The island flora team gathers and analyses data on eastern Aegean vegetation, including rare plant species.By collecting and analysing data on plant diversity throughout the year as well as threats to Aegean island plant life, Archipelagos will be able to design and implement effective flora conservation strategies. Project activities include:

  • Monitoring vegetation species on Samos and Lipsiby gathering habitat information using transect surveys
  • Completing database indicating distinct habitats as well as common vegetation species at specific transects
  • Collecting data on rare flora using transect surveys
  • Completing database indicating abundance and locations of alpine and coastal rare flora species

These projects provide field-work and hands-on research opportunities for graduate and post-graduate students who have achieved a bachelor’s or master’s degree, and who are looking to gain experience outside of the classroom. The skills and expertise acquired through this internship are useful towards a professional career in environmental and/or zoological research and conservation fields.

Applicant profile:

  • At least one year of college or university studies in the fields of environmental, ecological, and/or related sciences
  • Knowledge of common European plant species
  • Experience in plant identification preferred
  • Ability to write scientific reports
  • Capacity for accurate and consistent data collection and analysis
  • Comfortable working under low supervision as well as leading a project independently
  • Ability to work both individually and as part of a dynamic, multi-cultural, multidisciplinary team
  • Excellent organizational and time-management skills
  • Fluency in English
  • Sincere desire to work towards Archipelagos’ conservation efforts
  • Motivation to live in a small island community


A minimum duration of 3 months is highly recommended for all participants, although shorter placements can be tailored to the needs of groups and individuals. Placements can last as long as 12 months.

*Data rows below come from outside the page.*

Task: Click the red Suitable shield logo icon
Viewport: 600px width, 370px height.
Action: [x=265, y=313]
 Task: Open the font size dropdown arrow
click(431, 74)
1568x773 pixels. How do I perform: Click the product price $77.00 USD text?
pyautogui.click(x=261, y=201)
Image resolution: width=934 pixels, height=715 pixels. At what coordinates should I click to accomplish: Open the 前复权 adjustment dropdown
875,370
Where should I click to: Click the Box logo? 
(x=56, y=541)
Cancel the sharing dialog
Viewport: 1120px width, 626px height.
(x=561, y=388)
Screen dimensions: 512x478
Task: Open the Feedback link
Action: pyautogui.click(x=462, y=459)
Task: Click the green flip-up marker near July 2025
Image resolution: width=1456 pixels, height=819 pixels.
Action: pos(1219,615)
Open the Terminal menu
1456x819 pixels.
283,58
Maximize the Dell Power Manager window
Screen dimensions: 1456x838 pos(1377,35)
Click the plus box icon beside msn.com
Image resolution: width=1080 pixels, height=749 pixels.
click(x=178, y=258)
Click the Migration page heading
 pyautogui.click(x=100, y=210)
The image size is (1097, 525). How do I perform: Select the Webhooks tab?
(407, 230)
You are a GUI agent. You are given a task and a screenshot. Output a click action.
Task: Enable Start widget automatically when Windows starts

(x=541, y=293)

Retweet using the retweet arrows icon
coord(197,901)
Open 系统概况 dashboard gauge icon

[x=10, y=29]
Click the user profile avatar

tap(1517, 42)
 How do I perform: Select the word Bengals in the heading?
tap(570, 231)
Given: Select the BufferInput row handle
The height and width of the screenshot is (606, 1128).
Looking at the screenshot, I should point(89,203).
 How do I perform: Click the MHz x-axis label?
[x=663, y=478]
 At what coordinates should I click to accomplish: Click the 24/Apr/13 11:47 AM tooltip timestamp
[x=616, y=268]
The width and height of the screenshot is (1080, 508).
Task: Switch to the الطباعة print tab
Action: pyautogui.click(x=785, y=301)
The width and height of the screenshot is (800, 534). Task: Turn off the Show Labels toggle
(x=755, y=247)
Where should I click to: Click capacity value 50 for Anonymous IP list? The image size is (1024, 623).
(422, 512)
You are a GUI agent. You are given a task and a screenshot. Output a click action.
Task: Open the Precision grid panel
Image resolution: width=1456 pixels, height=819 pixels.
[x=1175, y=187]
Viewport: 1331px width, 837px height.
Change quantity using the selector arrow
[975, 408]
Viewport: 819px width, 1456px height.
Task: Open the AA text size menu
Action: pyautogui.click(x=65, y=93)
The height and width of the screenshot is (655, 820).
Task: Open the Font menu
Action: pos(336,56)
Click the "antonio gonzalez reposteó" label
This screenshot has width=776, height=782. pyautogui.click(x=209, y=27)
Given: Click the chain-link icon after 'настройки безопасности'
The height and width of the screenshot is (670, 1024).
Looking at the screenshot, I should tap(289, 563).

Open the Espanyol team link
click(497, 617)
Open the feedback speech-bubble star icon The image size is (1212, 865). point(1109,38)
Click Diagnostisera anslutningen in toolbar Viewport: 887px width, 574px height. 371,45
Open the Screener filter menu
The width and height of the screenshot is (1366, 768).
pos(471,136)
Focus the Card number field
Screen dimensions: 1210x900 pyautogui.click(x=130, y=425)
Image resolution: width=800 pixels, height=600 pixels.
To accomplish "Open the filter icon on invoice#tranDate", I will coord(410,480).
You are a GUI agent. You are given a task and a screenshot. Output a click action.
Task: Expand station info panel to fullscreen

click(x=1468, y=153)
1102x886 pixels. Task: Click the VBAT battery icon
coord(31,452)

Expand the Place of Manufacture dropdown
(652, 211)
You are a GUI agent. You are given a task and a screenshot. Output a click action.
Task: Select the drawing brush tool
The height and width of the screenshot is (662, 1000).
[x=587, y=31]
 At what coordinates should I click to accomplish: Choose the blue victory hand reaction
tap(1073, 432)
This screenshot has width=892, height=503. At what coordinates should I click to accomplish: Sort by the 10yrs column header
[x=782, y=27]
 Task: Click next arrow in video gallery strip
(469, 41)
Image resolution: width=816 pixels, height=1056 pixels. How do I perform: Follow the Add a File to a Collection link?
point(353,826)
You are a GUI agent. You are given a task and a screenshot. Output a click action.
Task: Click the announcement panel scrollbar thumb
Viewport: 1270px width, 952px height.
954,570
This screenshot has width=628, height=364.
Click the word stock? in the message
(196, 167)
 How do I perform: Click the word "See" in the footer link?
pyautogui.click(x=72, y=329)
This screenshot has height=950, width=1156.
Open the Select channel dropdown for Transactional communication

Archipelagos’ research bases and stations in the eastern Aegean Sea, on the islands of Samos and Lipsi.

Placement fee:

Monthly fees of 650 euro include:
Living expenses (shared accommodation, all meals, wi-fi)
Use of equipment & research boats
Transport for working purposes
Greek language lessons

Students and recent graduates are advised to explore possible funding through their universities, by getting in touch with the Finance / International Relations / Placement/ Erasmus+ Offices at their Universities or other relevant grant providing organizations in their region.

*Travelling costs are NOT included and are covered by the participant.